:: Trecho fornecido
Doze anos depois, parcerias sólidas firmadas com ONGs, universidades e produtores rurais, o projeto não só acumulou prêmios, como ajudou a mudar o perfil socioeconômico do município. Atraídas pela possibilidade de instalarem-se numa cidade onde a água é abundante, empresas de grande porte, inclusive multinacionais, como a Panasonic, passaram a ver vantagem na cidade. Com mais indústrias, a prefeitura encheu o cofre e investiu em educação e saúde. Como recompensa, ganhou o título de cidade mais desenvolvida do Brasil, segundo o Índice Firjan de Desenvolvimento Municipal (IFDM). A cidade ganhou nota 0,9050, num índice que varia de 0 a 1: quanto mais próximo de 1, melhor é o desenvolvimento da cidade. A avaliação leva em consideração emprego e renda, saúde e educação. Extrema ficou em primeiro lugar num ranking de 431 municípios que possuem um desenvolvimento considerado alto.
Árvores em série
O pai de José Frois, pequeno produtor de leite em Extrema, foi o primeiro parceiro do projeto Conservador das Águas. Seu Sebastião, como era conhecido, já faleceu, mas a permanência da família foi fundamental para estimular outros produtores da região a aderirem ao projeto. Hoje, são 1,3 milhão de árvores nativas plantadas em 6.378 hectares protegidos pelo projeto e 224 contratos efetivados em propriedades rurais beneficiadas com o PSA (pagamento por serviço ambiental). E mais: 264.335 metros de cercas construídas, implantação de 1.000 bacias de contenção de águas pluviais e 40 mil metros de terraços em 100 hectares. O investimento no programa já totaliza R$ 10 milhões, dos quais R$ 4 milhões serviram para pagar os produtores e o restante foi usado no plantio de mudas e a construção de cercas.
Ainda é prematuro medir o impacto do projeto Conservador das Águas em Extrema e afirmar que houve aumento da oferta de água. O que foi constatado, lembra o secretário de Meio Ambiente, é que, em 2014, no auge da crise hídrica, os produtores que recompuseram as nascentes passaram ao largo a escassez hídrica. Com o sucesso do projeto, a vida de Pereira destoa da dos seus pares lotados nas cidades do interior do país. A cidade vive recebendo visitantes, nacionais e internacionais, interessados em conhecer o projeto ao vivo e em cores. Ele calcula que umas 600 delegações desembarcaram em Extrema nos últimos anos.
Inspiração Brasil afora
O sucesso do projeto de Extrema foi fundamental para clonar a ideia Brasil afora. Segundo gerente de Uso Sustentável da Água e do Solo da ANA, Devanir Garcia dos Santos, são 80 projetos em andamento no país, a maioria deles concentrados na região Sudeste. Em 2015, o projeto Conservador das Águas ganhou contornos ainda maiores. Foi criado o Conservador Mantiqueira, que vai beneficiar 284 cidades paulistas, mineiras e cariocas. É na Mantiqueira que nasce rios como o Paraíba do Sul, que abastece a cidade do Rio de Janeiro e o Grande Rio. A área beneficiada será de 1,2 milhão de hectares, o que, segundo Pereira, após serem reflorestadas, vão representar o equivalente a 10% da meta assumida pelo Brasil na Conferência do Clima de Paris, a COP21. O país se comprometeu a restaurar 12 milhões de hectares de florestas até 2030.
::::
Requisitos do problema
Reproduza o texto sobre o projeto Conservador das Águas de "Ainda é prematuro" a "nos últimos anos.", substituindo "crise hídrica" por "estiagem". Baseie-se apenas no texto.
:: Entradas de dados
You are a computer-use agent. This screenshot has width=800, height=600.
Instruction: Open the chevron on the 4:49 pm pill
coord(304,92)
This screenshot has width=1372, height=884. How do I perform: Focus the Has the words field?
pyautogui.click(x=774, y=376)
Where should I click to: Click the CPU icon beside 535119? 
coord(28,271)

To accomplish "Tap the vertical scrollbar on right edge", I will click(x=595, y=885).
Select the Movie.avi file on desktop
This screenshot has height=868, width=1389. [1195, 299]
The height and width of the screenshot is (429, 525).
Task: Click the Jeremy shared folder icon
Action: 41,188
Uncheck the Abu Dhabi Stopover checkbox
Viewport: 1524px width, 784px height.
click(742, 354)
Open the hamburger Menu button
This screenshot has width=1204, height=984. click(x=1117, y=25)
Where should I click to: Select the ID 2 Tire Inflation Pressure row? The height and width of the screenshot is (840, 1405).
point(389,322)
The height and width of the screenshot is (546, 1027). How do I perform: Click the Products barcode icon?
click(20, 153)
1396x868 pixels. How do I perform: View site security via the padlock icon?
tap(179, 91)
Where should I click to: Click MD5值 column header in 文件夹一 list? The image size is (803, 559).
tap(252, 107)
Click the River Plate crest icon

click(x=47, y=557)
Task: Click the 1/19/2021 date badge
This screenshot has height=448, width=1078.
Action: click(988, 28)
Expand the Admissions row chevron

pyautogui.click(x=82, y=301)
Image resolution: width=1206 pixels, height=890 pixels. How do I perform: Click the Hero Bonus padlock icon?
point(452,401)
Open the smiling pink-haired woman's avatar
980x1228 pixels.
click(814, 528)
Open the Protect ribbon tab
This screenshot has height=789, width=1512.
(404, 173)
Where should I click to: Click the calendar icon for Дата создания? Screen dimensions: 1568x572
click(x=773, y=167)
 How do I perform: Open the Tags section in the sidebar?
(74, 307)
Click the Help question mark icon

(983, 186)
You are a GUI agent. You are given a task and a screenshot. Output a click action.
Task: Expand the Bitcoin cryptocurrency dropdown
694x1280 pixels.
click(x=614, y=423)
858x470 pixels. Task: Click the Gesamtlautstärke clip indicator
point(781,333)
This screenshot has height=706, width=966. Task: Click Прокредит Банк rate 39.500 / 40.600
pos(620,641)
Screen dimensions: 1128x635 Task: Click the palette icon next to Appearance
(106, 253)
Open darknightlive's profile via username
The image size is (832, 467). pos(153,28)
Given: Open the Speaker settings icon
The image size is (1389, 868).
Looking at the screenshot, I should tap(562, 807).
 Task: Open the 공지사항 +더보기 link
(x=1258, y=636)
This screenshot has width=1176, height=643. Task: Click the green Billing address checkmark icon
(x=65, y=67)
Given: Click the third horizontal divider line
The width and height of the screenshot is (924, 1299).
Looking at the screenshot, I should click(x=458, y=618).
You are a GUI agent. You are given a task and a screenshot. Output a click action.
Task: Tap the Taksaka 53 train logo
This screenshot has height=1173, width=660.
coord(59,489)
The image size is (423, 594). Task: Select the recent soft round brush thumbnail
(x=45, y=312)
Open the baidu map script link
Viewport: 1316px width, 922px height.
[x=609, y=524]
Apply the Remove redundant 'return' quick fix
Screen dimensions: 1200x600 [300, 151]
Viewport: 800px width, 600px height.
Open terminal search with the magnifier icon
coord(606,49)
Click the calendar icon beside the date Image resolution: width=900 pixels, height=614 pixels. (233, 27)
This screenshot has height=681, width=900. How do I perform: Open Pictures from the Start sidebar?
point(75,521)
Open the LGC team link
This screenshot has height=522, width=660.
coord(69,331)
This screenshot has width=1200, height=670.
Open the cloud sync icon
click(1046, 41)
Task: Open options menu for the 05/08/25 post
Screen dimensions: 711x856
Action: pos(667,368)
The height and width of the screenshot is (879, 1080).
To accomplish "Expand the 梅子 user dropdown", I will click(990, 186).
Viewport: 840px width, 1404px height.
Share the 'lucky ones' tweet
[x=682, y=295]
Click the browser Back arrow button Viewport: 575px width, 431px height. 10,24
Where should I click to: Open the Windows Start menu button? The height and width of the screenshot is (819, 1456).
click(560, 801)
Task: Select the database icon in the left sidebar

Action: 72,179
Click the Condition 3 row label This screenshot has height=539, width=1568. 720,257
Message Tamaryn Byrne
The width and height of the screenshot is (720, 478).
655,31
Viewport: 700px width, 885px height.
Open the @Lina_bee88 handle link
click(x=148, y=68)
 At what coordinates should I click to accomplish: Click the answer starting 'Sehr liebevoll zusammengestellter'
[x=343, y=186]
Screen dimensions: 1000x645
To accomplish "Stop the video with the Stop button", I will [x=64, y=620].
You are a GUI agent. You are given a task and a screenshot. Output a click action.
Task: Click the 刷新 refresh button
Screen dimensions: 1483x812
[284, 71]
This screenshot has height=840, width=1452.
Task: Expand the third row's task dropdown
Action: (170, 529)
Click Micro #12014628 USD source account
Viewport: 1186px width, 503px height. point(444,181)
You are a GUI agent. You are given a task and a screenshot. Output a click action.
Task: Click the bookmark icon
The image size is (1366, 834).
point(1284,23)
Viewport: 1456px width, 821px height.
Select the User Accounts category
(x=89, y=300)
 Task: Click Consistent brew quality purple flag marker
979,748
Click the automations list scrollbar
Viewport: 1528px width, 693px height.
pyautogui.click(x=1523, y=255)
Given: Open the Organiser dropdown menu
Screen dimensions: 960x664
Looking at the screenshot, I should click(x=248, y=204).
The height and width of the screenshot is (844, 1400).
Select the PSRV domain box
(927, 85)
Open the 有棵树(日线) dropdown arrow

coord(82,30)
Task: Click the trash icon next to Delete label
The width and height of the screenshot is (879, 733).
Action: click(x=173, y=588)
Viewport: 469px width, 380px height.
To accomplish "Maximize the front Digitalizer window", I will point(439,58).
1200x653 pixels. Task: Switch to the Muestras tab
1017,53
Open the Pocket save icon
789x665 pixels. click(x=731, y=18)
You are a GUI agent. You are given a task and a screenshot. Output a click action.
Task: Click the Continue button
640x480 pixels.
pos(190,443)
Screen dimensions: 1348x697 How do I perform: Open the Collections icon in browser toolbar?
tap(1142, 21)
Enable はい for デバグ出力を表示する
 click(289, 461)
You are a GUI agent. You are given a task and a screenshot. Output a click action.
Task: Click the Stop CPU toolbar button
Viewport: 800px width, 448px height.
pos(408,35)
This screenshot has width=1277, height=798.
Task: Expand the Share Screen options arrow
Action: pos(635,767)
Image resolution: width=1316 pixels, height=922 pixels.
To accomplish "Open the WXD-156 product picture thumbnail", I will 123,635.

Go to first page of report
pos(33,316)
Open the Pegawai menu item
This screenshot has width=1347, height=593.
::::
Resultado final
Ainda é prematuro medir o impacto do projeto Conservador das Águas em Extrema e afirmar que houve aumento da oferta de água. O que foi constatado, lembra o secretário de Meio Ambiente, é que, em 2014, no auge da estiagem, os produtores que recompuseram as nascentes passaram ao largo a escassez hídrica. Com o sucesso do projeto, a vida de Pereira destoa da dos seus pares lotados nas cidades do interior do país. A cidade vive recebendo visitantes, nacionais e internacionais, interessados em conhecer o projeto ao vivo e em cores. Ele calcula que umas 600 delegações desembarcaram em Extrema nos últimos anos.